Working on mining the gold remains a part of each day. Feelings come and go but this one became a part of me and takes continual attention and confrontation. It is hard to eradicate completely because it rooted, grew and solidified.

Chisel and chip away at the beliefs that became stronger than marble, granite or stone and unearth the goodness below. What can be done each day that lifts yourself up and brings health and light to your body and soul? 

The Ceremonial Fire

photo by Patricia (back meadow)

A box of journals came with us to this plot of land 13 years ago. Writing saved me. My journey expanded from rage deepening beyond into love, acceptance and a joyful peace. Flipping through the words it was page after page of mistrust and rage. Throwing the anguish onto the pages allowed day to day life to limp on.

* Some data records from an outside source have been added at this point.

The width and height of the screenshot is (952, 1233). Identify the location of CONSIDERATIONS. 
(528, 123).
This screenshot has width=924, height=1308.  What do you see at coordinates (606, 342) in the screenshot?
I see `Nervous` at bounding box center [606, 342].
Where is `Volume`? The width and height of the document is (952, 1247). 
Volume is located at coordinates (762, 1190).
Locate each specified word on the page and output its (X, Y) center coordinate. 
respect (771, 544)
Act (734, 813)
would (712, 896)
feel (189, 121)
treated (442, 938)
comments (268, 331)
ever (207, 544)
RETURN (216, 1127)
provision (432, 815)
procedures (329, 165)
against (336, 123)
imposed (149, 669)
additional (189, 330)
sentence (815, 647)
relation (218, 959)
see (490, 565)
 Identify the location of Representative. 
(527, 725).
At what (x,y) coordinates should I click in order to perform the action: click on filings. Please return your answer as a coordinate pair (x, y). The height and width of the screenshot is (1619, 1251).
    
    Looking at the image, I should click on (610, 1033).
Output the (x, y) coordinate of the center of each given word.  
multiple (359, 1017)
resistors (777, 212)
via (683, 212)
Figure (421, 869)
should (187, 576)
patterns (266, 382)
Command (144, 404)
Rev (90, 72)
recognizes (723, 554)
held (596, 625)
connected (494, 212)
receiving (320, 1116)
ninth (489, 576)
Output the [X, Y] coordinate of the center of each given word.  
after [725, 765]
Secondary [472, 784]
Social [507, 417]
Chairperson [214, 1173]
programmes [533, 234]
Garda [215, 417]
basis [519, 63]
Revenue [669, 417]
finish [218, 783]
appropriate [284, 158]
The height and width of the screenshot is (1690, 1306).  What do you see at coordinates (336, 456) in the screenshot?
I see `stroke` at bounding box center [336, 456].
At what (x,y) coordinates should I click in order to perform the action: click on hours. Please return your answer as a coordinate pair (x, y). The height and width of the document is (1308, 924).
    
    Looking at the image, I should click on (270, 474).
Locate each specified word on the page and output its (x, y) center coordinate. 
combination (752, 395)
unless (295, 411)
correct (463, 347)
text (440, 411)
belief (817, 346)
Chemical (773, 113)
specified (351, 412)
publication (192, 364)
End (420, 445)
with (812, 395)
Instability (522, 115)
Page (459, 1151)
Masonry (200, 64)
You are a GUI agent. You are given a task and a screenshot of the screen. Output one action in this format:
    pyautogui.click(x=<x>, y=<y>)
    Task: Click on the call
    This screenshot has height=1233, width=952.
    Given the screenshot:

A new life emerged, one where rage fizzled into nothingness. No need for sons to find these when I’m gone. Carrying the box full of books to the slope in the meadow where the old rusted can sat for burning garbage the pages were torn out and thrown in.

Striking the wooden match and tossing it into the pile, the rage flamed high then sputtered to ash; much like my feelings where blessed peace has been found like a candle not a fiery pyre. Flames licked the wounds as the last red ember was spent and fullness expanded as long easy breaths relaxed my entire being.  

My legacy will not be rage. Writing almost daily was a necessary outlet to vent and survive. But what the heck was I doing? All those feelings, thoughts, and possibly important memories might be needed for the book I was about to write. But they mostly contained the spewing of anger and how every-day simple things enraged and explosively frustrated me. My inability to trust was at the root of it along with being silenced over horrific childhood traumas that imploded for far too long.

Now was to begin a new process of writing. What lay beneath the smoldering rage was unfathomable pain and repeated traumas; unyielding pain buried so deep along with memories that had been forced into a child’s being and kept there till mid-life. It buried everything claiming my life…all warmth, softness and safety. My gut began to release the horrors not mine to keep. 

My son Cory helped with the technical parts of writing a book. One day he said, “I always remember you writing. All those journals will come in handy.”

My stomach lurched, what had I done? I didn’t mention the curative fire. A calm came. What was coming up came from another part of me that was speaking the truth. I had connected to something other than my head. In my gut, my soul, the hora, I knew the stories and had suffered with their malignancy as they spewed and spread tainting all that was good, pure and made life worth living. 

It is where my authentic self was buried by force and silence. It was as if from the age of eight I didn’t exist. I became a shell of a person playing a role. As the horrors erupted chapter by chapter so did a life of peace and love.